Mitómana, Mitómana

José Luis Sepúlveda, Carolina Adriazola

Chili, 2009, Couleur, 100’

Les farces sont faites pour être jouées sur des planches sales, devant des décors peints qui n’ouvrent que sur des paysages délavés et des slogans vagues. C’est le cadre de la séquence d’ouverture, où le faux clown Tilusa est démasqué par le personnage de Nora Díaz (Yani Escobar), actrice authentique. Mais le véritable décor de ce film, ce n’est pas la scène, c’est la rue. Et si ce qui s’y déroule ressemble à du théâtre, c’est peut-être parce que nous avons fini par confondre ce qui est sacré et vrai avec du faux.
La « mitomanie », ce défaut professionnel improbable chez un acteur ou une actrice, consiste à prendre ses propres mensonges pour des vérités. Suspension de l’incrédulité inhérente au pacte scénique ? Ou contrat faustien que nous signons tous en venant au monde ? Le parcours du personnage d’une deuxième actrice (Paola Lattus) raconte une lente et douloureuse, parfois hilarante — quoique d’un rire glacial — métamorphose. Une femme qui, comme la police, ne recule devant rien, quoi qu’elle doive voler ou quelles portes elle doive forcer pour entrer dans son rôle.
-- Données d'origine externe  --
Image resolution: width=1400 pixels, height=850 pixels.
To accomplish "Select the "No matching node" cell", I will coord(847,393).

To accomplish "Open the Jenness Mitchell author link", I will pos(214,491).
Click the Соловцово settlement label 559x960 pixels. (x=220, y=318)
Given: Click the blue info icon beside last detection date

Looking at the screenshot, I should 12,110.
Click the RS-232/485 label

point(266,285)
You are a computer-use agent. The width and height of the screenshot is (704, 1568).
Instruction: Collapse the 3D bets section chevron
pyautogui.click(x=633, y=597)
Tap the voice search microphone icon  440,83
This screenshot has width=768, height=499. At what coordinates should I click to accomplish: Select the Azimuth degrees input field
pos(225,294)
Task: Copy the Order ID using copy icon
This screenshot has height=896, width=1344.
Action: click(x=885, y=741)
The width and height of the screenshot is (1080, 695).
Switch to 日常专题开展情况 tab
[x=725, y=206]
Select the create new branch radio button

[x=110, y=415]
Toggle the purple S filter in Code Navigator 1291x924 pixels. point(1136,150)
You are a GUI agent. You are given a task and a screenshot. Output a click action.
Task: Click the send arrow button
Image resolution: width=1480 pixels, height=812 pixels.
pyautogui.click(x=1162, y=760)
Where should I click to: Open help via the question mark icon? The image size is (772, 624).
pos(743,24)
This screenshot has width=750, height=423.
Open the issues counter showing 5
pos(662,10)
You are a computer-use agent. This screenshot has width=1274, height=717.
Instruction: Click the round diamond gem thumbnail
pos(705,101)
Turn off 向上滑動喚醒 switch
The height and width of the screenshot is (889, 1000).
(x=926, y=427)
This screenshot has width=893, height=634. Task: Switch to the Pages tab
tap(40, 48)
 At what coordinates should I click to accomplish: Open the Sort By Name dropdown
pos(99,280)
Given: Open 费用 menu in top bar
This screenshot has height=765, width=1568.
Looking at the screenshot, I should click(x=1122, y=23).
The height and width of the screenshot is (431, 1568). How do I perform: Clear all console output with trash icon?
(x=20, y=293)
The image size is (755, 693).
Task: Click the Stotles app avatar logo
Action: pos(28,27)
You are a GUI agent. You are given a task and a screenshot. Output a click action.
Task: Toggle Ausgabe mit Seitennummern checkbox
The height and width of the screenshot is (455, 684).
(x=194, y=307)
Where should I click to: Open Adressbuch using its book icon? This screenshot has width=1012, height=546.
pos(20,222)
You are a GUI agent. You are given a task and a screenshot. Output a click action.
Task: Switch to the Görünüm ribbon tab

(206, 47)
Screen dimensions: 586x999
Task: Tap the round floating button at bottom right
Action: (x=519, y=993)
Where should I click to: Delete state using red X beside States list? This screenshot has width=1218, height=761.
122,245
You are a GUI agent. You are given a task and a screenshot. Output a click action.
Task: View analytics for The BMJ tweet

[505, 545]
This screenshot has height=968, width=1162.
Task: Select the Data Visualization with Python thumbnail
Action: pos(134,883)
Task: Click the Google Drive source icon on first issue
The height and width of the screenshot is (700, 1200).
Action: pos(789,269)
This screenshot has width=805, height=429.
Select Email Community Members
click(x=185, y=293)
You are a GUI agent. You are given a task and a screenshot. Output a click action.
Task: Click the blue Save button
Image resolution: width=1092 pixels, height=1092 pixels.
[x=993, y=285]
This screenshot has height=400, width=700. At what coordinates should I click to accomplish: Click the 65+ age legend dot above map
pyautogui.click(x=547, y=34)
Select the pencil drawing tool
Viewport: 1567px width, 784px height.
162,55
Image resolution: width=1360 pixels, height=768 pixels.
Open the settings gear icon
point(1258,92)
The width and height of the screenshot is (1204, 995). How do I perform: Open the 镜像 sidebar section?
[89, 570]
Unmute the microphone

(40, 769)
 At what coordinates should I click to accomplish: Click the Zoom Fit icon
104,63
Mais elle finit par prendre conscience — guidée par une fillette portant un pistolet et un ange jouant de la trompette — que, mentir ou non, jouer, c’est aussi se mettre à la place de l’autre.

Manuel Asín

Rétrospective

Carolina Adriazola & José Luis Sepúlveda

Rarement montrés en dehors de l’Amérique latine, les films des Chiliens Carolina Adriazola et José Luis Sepúlveda composent l’une des œuvres les plus inclassables et stimulantes du cinéma contemporain. Du viscéral El pejesapo (2007) au sauvagement virtuose Cuadro negro (Grand Prix du Festival Punto de Vista 2025), nous présentons ici la toute première rétrospective d’ampleur de leur travail en Europe.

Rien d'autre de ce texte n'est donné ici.